We are downgrading RLI Corp. (RLI) to Neutral based on the lackluster performance in the Casualty segment along with escalating expenses. The Casualty segment was under pressure, owing to difficult economic conditions, especially in construction and transportation-related coverages.

General Liability, the largest product of the company under the Casualty segment, has remained soft over the past several quarters. Nearly 50% of the General Liability book relates to the construction industry. The significant reduction in construction activity, along with continued rate deterioration, has had a negative impact on General Liability gross premiums written. Given the sluggish economic recovery and the continued soft rate environment, a decline in premium is expected in the near term.

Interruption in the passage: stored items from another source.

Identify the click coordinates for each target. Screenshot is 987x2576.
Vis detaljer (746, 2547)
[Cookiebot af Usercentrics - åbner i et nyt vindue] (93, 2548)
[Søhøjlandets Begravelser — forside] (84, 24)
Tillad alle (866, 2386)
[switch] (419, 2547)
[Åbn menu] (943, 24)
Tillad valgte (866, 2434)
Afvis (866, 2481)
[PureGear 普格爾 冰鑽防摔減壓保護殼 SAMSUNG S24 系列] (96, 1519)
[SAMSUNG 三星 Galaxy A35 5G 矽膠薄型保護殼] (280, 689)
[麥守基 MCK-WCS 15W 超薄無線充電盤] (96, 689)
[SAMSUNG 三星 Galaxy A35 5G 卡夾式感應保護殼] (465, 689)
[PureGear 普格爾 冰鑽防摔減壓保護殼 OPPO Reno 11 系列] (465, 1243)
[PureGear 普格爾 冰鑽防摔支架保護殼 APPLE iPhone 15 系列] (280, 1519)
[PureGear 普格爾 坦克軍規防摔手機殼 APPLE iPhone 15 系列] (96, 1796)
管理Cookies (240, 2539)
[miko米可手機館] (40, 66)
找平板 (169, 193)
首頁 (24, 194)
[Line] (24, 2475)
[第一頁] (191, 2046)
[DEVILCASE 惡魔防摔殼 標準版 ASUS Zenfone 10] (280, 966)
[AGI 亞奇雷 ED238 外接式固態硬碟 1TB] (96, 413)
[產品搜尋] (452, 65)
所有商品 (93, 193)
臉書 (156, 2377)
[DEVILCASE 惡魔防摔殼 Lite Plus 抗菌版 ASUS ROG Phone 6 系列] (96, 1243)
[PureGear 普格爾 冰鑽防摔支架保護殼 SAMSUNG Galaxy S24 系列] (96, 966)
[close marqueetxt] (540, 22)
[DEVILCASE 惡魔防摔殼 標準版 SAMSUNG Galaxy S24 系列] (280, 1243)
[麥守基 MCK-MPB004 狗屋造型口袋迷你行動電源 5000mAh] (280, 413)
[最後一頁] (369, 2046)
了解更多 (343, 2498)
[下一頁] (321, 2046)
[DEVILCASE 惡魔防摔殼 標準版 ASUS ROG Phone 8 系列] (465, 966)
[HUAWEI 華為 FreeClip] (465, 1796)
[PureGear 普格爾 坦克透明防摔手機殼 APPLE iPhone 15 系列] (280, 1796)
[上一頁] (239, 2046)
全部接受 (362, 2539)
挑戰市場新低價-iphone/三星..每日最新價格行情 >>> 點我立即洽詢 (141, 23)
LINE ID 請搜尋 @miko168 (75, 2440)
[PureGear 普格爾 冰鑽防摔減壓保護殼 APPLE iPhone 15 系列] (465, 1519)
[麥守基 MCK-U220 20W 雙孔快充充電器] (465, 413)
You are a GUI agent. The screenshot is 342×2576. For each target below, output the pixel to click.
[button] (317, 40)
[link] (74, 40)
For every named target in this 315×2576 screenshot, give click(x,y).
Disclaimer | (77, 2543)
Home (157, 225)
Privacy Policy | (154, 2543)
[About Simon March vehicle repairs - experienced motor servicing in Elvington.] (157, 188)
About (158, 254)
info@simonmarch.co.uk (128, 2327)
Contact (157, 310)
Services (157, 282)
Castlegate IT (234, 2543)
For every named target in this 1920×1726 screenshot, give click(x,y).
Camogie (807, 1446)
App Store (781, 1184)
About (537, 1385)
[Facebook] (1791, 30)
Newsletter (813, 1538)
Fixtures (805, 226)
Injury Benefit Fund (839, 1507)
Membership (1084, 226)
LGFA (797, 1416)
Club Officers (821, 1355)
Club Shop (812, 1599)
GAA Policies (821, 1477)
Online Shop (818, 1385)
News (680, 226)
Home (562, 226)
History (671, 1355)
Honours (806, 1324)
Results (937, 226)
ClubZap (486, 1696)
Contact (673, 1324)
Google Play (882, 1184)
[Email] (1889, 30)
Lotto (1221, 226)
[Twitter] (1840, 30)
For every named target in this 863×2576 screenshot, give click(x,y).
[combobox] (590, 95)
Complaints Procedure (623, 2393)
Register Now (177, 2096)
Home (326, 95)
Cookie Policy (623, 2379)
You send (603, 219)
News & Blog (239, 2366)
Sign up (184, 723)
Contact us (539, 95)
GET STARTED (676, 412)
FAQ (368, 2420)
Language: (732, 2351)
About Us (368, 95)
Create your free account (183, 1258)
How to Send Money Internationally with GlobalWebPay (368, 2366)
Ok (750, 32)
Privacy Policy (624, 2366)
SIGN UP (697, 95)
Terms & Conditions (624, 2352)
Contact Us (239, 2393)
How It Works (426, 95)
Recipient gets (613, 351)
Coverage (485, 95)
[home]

RLI Corp.’s Casualty business is traditionally characterized by higher combined ratios and longer-tailed liabilities, which could exert pressure, overall, on its underwriting margins in the long term. The continued decay in premium rates in this very price-sensitive business raises additional concerns.

The company recorded a higher combined ratio in the third quarter compared to the prior-year quarter. A higher combined ratio at Casualty more than offsets the lower combined ratio at Property and Surety, inducing deterioration of the overall combined ratio.

However, RLI Corp. continues to benefit from its business expansion drive in order to counter the prevailing soft economic conditions. As a strategy, the company has made forays into crop and other assumed property reinsurance, fueling solid performance at the Property segment. The company also partnered with Embrace Pet Insurance Agency to expand into a new niche market.

RLI Corp. reported third-quarter 2010 operating earnings of $1.19 per share, beating the Zacks Consensus Estimate of 97 cents by 22 cents.

The Zacks Consensus Estimate for fourth-quarter 2010 is $1.00 per share. For full years 2010 and 2011, the Zacks Consensus Estimates are respectively, $4.58 per share and $3.89 per share.

RLI Corp. continues to remain focused on enhancing shareholder value. The company paid a dividend of 29 cents in October and bought back shares worth $2 million in the third quarter.

The company’s extensive product offerings, strong local branch network and focus on specialty insurance lines are also expected to aid top-line growth.

 

The quantitative Zacks #3 Rank (short term Hold rating) on the stock indicates downward pressure on the shares over the near term.